Truth be told, no one ever said I’d be great. No one ever said I’d make something of myself. So, when I made a name for myself, it took everyone I knew by surprise. Hell, it took me by surprise! I knew I had come a long way from where I had begun, but had never suspected that this one single life was the one that had to come to an end. Worst of all is that I remember making my plans to kill myself.
I sat on the rooftop of my office building, having lunch with my favorite coworker. He knew what I was planning to do, and was helping me figure out the best way to do it. He was able to see through any of the ideas I had, regarding them as a pathetic attempt to just end it. According to him, if I was to make a splash, I needed to find the perfect time and place to do it. Any other time would be seen by all as a dramatic pause in everyday life, only to be forgotten with time.
He claimed that I had done everything right in my life to get the perfect amount of attention attached to my name after my suicide. I had few friends, all of whom knew for certain I was doing well and would be convinced that I had done it for a serious reason. My sister and I spoke often, and she knew that I was a firm believer in multiple dimensions of living, and in order to transcend to the next, I would have to die. My parents and I were still better friends than family, my dad and I going to all the big sports games together, and my mom and I going on long shopping sprees to catch up on the latest gossip.

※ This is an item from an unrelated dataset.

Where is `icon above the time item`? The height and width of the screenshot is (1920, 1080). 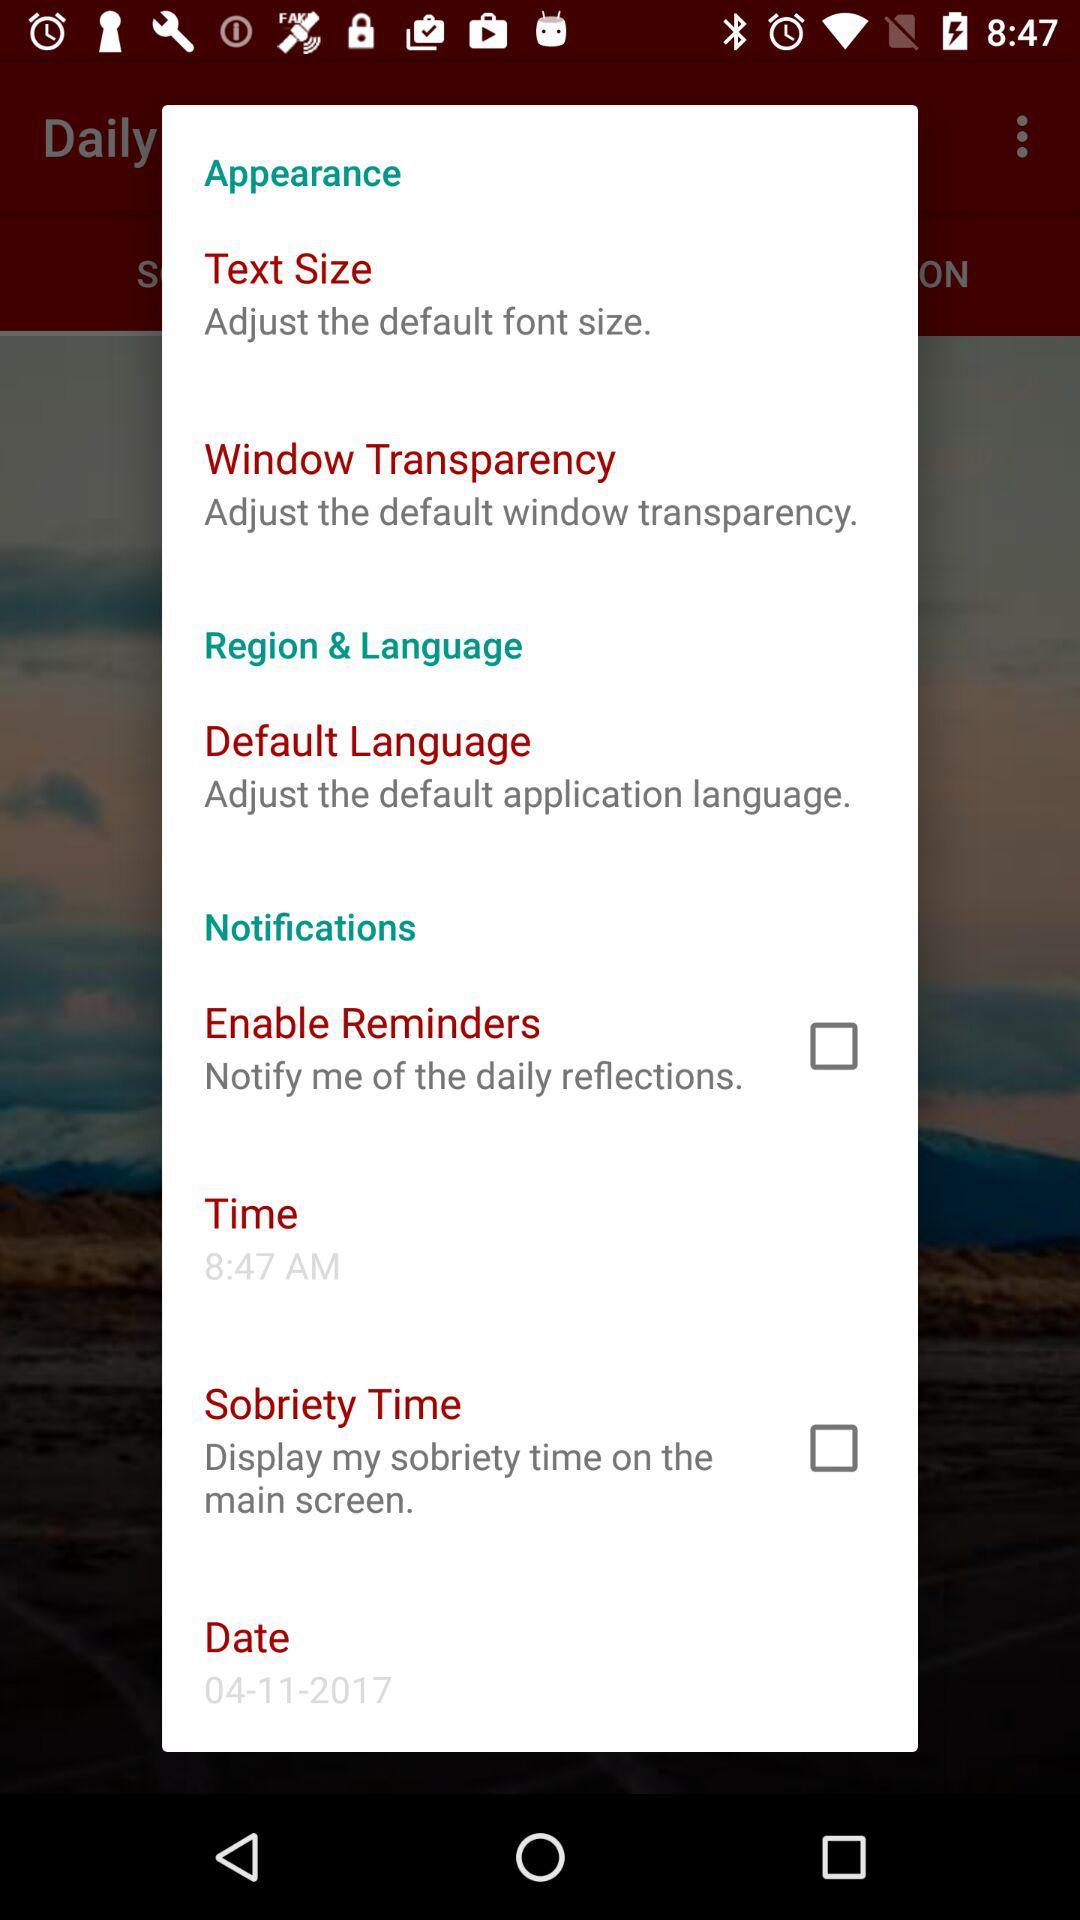 icon above the time item is located at coordinates (474, 1073).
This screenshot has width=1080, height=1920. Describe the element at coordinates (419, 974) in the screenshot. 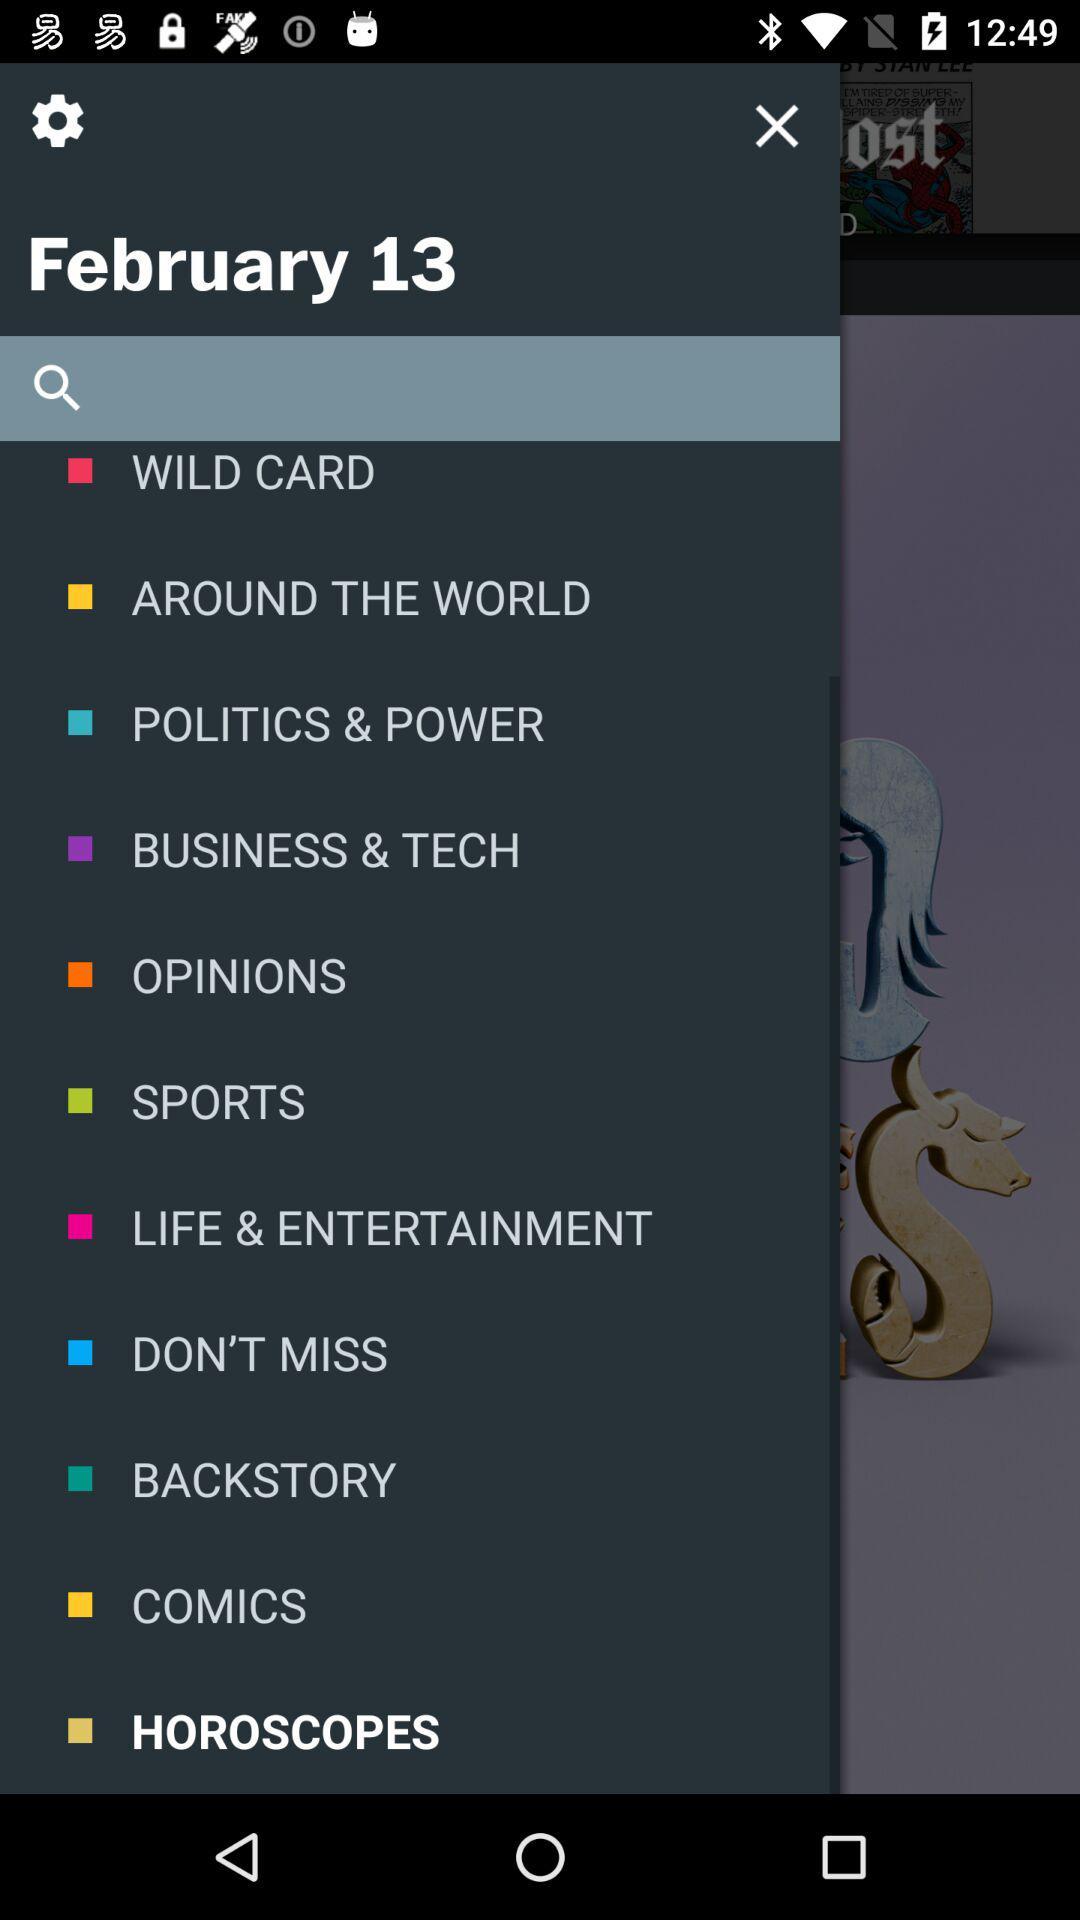

I see `app below business & tech app` at that location.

Everyone knew I was emotionally stable and that I loved my life.
So, my coworker said my unconscious preparation was perfect. It was my plan that made him scowl. I had planned on jumping off the falls nearby, or maybe drowning myself, but neither sounded just right. He finally sighed, standing and pointing to the edge of the building.
“This is the tallest building in the world. Your building is the tallest in the world. What better way to do this than come up here during the party on Saturday and jump to your death at sunset? You can see the ocean from here, and that’ll make the view truly stunning. To jump off in that gorgeous blue dress of yours would give you headlines in papers around the world.”
I stood as well and walked with him over to the edge. It was a beautiful sight, and would be even better at sunset. I smiled at him, and we began the next stage of planning.
That Saturday, I dressed as he suggested, navy blue dress complimenting my body with an eerie glow. The ribbons from the silver heels wound up my legs until my knees, accentuating the well toned muscles that had taken years to develop. My silver dragonfly jewelry drew the attention of every gold digger at the party, and my black hair was swept up into an elegant bun, several curly strands let loose.
It was about nine when I noticed the sun’s descent marking my time to go. The aforementioned coworker nodded at me, holding to his spot at the bar. I excused myself, smiling at my guests. Fortunately, I only had to go up one flight of stairs to get to the rooftop. If it had been any more stairs, I would have seriously doubted my idea. Either that or I would have taken off my shoes, gotten my dress dirty in order to put them back on, and have had to go out looking like a drunken fool who had stumbled on the rooftop and fallen accidently over the edge. Damned stairs.
I walked over to the edge of the roof, stepping carefully onto the ledge. Thankfully, my dress was short and I could maneuver my body perfectly for the situation. The sun was perfect for my death scene, just barely shining over the horizon. I turned my back to the city, spread my arms, and leaned back, falling as gracefully as I could. The instant I felt gravity take over, relief flooded over me.
It felt as if the gods were pushing me gently down, slowly helping me to my inevitable doom. I had no regrets, falling in such a way. All my life, I had dreamt of being the best businesswoman in the world, and then taking my own life to transcend into higher being. In the end, I felt no pain. Instead, it felt as if I had sunk gently to the bottom of a pool, and water was embracing me from all sides. In the end, my dreams came true.